## What you will do
Return the records verbatim.

┌─ Records to process

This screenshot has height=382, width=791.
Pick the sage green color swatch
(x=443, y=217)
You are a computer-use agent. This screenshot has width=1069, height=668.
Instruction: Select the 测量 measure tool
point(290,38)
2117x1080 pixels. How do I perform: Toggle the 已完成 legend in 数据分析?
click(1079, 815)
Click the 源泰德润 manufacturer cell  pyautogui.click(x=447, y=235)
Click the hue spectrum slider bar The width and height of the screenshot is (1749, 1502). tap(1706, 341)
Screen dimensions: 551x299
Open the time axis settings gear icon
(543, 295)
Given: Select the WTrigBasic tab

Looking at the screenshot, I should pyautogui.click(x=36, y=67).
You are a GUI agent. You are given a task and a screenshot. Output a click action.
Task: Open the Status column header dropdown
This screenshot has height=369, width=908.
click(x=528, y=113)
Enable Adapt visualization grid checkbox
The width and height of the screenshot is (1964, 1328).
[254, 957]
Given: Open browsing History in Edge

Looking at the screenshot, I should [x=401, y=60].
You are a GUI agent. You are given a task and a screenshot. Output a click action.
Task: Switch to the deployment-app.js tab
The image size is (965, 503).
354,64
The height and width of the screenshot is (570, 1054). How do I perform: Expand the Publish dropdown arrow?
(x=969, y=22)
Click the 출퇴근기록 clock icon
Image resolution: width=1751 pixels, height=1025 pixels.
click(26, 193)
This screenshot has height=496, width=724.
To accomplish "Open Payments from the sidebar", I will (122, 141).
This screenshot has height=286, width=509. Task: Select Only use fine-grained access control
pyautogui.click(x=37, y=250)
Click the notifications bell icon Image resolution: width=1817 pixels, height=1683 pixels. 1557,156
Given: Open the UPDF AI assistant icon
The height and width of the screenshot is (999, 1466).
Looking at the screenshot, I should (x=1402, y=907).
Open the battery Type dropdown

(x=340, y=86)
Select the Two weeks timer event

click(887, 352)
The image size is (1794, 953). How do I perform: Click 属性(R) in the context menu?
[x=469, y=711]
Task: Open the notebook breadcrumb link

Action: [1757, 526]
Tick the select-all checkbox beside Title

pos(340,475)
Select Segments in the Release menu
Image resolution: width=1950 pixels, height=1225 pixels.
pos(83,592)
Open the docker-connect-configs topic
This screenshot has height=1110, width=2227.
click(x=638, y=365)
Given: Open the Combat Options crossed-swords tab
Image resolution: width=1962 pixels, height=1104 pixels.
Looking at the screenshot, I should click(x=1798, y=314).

└─

## Output below
This screenshot has height=382, width=791.
Pick the sage green color swatch
(x=443, y=217)
You are a computer-use agent. This screenshot has width=1069, height=668.
Instruction: Select the 测量 measure tool
point(290,38)
2117x1080 pixels. How do I perform: Toggle the 已完成 legend in 数据分析?
click(1079, 815)
Click the 源泰德润 manufacturer cell  pyautogui.click(x=447, y=235)
Click the hue spectrum slider bar The width and height of the screenshot is (1749, 1502). tap(1706, 341)
Screen dimensions: 551x299
Open the time axis settings gear icon
(543, 295)
Given: Select the WTrigBasic tab

Looking at the screenshot, I should pyautogui.click(x=36, y=67).
You are a GUI agent. You are given a task and a screenshot. Output a click action.
Task: Open the Status column header dropdown
This screenshot has height=369, width=908.
click(x=528, y=113)
Enable Adapt visualization grid checkbox
The width and height of the screenshot is (1964, 1328).
[254, 957]
Given: Open browsing History in Edge

Looking at the screenshot, I should [x=401, y=60].
You are a GUI agent. You are given a task and a screenshot. Output a click action.
Task: Switch to the deployment-app.js tab
The image size is (965, 503).
354,64
The height and width of the screenshot is (570, 1054). How do I perform: Expand the Publish dropdown arrow?
(x=969, y=22)
Click the 출퇴근기록 clock icon
Image resolution: width=1751 pixels, height=1025 pixels.
click(26, 193)
This screenshot has height=496, width=724.
To accomplish "Open Payments from the sidebar", I will (122, 141).
This screenshot has height=286, width=509. Task: Select Only use fine-grained access control
pyautogui.click(x=37, y=250)
Click the notifications bell icon Image resolution: width=1817 pixels, height=1683 pixels. 1557,156
Given: Open the UPDF AI assistant icon
The height and width of the screenshot is (999, 1466).
Looking at the screenshot, I should (x=1402, y=907).
Open the battery Type dropdown

(x=340, y=86)
Select the Two weeks timer event

click(887, 352)
The image size is (1794, 953). How do I perform: Click 属性(R) in the context menu?
[x=469, y=711]
Task: Open the notebook breadcrumb link

Action: [1757, 526]
Tick the select-all checkbox beside Title

pos(340,475)
Select Segments in the Release menu
Image resolution: width=1950 pixels, height=1225 pixels.
pos(83,592)
Open the docker-connect-configs topic
This screenshot has height=1110, width=2227.
click(x=638, y=365)
Given: Open the Combat Options crossed-swords tab
Image resolution: width=1962 pixels, height=1104 pixels.
Looking at the screenshot, I should click(x=1798, y=314).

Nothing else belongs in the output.